A US Navy ship has sailed close to artificial islands built by China in the disputed waters of the South China Sea, US defence officials have said.
Guided-missile destroyer USS Lassen breached the 12-nautical mile zone China claims around Subi and Mischief reefs in the Spratly archipelago.
The freedom of navigation operation represents a serious challenge to China's territorial claims.
The foreign ministry in Beijing condemned it as "illegal".
In a statement, ministry spokesman Lu Kang described the operation as a "threat to China's sovereignty", adding that Beijing would "resolutely respond to any country's deliberately provocative actions".
US Defence Department spokesman Commander Bill Urban said earlier that "the United States is conducting routine operations in the South China Sea in accordance with international law".
China claims most of the South and East China seas.

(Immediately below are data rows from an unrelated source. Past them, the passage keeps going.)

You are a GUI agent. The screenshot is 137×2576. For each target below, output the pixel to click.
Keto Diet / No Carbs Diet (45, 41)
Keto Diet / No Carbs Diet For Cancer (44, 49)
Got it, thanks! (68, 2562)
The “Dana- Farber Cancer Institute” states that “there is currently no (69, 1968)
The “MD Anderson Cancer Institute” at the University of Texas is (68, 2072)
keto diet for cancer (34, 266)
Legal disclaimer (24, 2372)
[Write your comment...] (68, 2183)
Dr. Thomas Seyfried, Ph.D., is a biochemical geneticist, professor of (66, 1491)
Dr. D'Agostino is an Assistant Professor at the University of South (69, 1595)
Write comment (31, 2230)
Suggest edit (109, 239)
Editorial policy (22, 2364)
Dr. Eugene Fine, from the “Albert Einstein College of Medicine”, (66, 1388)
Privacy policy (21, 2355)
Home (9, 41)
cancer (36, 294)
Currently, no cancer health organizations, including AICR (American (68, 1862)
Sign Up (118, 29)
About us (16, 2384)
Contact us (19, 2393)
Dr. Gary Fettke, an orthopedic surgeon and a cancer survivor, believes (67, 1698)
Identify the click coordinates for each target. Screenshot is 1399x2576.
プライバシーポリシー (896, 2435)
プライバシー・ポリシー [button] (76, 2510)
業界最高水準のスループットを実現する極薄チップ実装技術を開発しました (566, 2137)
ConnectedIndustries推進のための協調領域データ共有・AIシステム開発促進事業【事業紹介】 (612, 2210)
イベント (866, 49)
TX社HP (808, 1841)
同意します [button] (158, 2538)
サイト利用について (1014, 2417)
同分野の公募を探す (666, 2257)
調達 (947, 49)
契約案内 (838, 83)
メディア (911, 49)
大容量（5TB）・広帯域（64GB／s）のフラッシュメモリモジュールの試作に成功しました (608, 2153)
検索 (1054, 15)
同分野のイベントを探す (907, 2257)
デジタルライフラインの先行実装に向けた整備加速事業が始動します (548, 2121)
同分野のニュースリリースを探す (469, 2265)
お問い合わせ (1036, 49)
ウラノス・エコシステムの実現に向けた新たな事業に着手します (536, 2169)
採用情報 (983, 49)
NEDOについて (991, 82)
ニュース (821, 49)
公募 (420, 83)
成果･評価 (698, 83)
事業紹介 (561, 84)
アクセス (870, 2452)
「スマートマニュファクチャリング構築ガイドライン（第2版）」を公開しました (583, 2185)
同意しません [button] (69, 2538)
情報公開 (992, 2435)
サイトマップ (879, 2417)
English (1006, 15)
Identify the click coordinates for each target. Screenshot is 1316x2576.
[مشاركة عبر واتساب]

Other countries in South East Asia have competing claims for the Spratly Islands, Paracel Islands and Scarborough Shoal, which are thought to have resource-rich waters around them.
The reefs, which were submerged, were turned into islands by China by a massive dredging project which began in late 2013.
China says this work is legal and in a meeting with US President Barack Obama last month in Washington, President Xi Jinping said China had "no intention to militarise" the islands.
But Washington believes Beijing is constructing military facilities, designed to reinforce its disputed claim to most of the region - a major shipping zone.
What is Freedom of Navigation?
The US Freedom of Navigation programme challenges what it deems to be "excessive claims" to the world's oceans and airspace.
It was developed to promote international adherence to the UN Convention on the Law of the Sea, even though the US has not formally ratified the treaty.
In 2013 and 2014, the US conducted Freedom of Navigation operations of different kinds against China, Malaysia, the Philippines, Taiwan, and Vietnam - each of whom occupies territory in the South China Sea.
International maritime law allows countries to claim ownership of the 12-nautical mile area surrounding natural islands but does not allow nations to claim ownership of submerged features that have been raised by human intervention.
US Defence Secretary Ash Carter had previously signalled plans for the sail-by, saying the US would "fly, sail and operate wherever international law allows".
A senior US defence official told Reuters news agency the warship began its mission early on Tuesday local time near the reefs and would spend several hours there.
The USS Lassen was expected to be accompanied by a US Navy P-8A surveillance plane and a P-3 surveillance plane, according to the unnamed official, speaking to US media.
Additional patrols could follow in the coming weeks, the official added.
- The ship is an Arleigh Burke class missile destroyer, which the US Navy says is among the most powerful destroyers ever built.
- It is 155m (509ft) long with a displacement of 9,145 tons (8,300 tonnes) when fully loaded.
- Crewed by a staff of about 330.
- It carries two Seahawk helicopters and uses the Aegis defence system.
- Weapons include Tomahawk missiles, RUM-139 Asroc anti-submarine missiles and surface-to-air missiles.